Das kann auch als Nachwirkung der Finanzkrise gesehen werden, als der Bankensektor im Kreuzfeuer der Kritik stand: „Der Fokus ist heute weniger auf das rein Äusserliche gelegt, sondern mehr auf die Frage, was in der Hülle steckt. Anzug und Krawatte stehen nicht mehr automatisch für Zuverlässigkeit“, so Silvan Felder. Vielmehr könne es heute als Courage ausgelegt werden, wenn jemand sich nicht nur über den Schlips definiert und dieses Accessoire weglässt.
 
In England ist ein Arbeitsgericht sogar zum Schluss gekommen, dass der Krawattenzwang für Männer eine Diskriminierung darstellen kann. Ein 32-jähriger Mann hatte dagegen geklagt, dass er in Anzug und Krawatte in seinem Büro erscheinen musste, während die Arbeitskolleginnen T-Shirts tragen durften.
 
Die Tatsache, dass die Krawatte an Bedeutung verloren hat, macht es für Männer nicht einfacher, im Gegenteil: viel eher laufen sie heute Gefahr, „overdressed“ zu sein.  Dieses Problem stellt sich nicht zuletzt im Vorstellungsgespräch.  Auf Nummer sicher geht, wer sich so kleidet, wie er auch an die Arbeit erscheinen würde.
 
„Business Casual“ lautet der neue Trend in der Arbeitswelt. Gerade an heissen Sommertagen ist der Krawatten-Zwang sowieso häufig ausser Kraft gesetzt – wenn es denn überhaupt einen gibt. Zur Lockerung des Krawattenzwangs hat auch die sogenannte Dot.com-Generation beigetragen: Internet-Firmen, die sich per se gerne jenseits bürgerlicher Konventionen bewegen.
 
Die meisten Firmen appellieren an die Vernunft im Umgang mit dem Dresscode. „Zu viel des Guten – oder in diesem Fall zu viel der guten Umgangsformen – kann unbewusst Distanz schaffen und Menschen auf Abstand halten“, so die Knigge-Expertin Carolin Lüdemann. Sie erwähnt das Beispiel eines Unternehmensberaters, der in schwarzem Anzug, weissem Hemd und roter Krawatte perfekt gekleidet für ein Gespräch mit einem Manager ist – nicht aber für den Dialog mit einem Mitarbeitenden aus der Fertigung. So ein Outfit schaffe in Windesweile Distanz und würde einem vertrauensvollen Austausch im Weg stehen. Knigge-Regeln hin oder her: Entscheidend sei das Fingerspitzengefühl für Menschen, für Situationen und für die Erwartungen, die sich daraus ergäben. „Gutes Benehmen ähnelt keineswegs einem steifen Korsett“, so Carolin Lüdemann.
 
Dos and don`ts
 
  • Wenn Krawatte, dann nur zu einem Anzug. Die Kombination Schlips und Jeans gilt schon fast als Sakrileg – ebenso, eine Krawatte mit einem Kurzarm-Hemd zu kombinieren.
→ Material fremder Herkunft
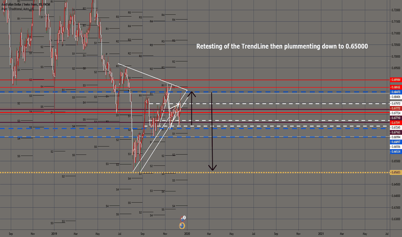
Task: Click the red 0.68984 price label
Action: (396, 80)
  • Die Krawatte darf weder zu kurz noch zu lang sein. Ihre Spitze muss den Knopf des Hosenbundes überdecken bzw. in der Mittel der Gürtelschnalle enden
  • Über die Musterung der Krawatte streiten sich die Geister. Unbestritten ist: dezente Streifen sind grossflächigen Punkten auf jeden Fall vorzuziehen.
  • Idealerweise nimmt die Farbe der Krawatte einen Farbton des Anzug oder des Hemdes auf – nur identisch mit Hemd und Anzug sollte sie nicht sein.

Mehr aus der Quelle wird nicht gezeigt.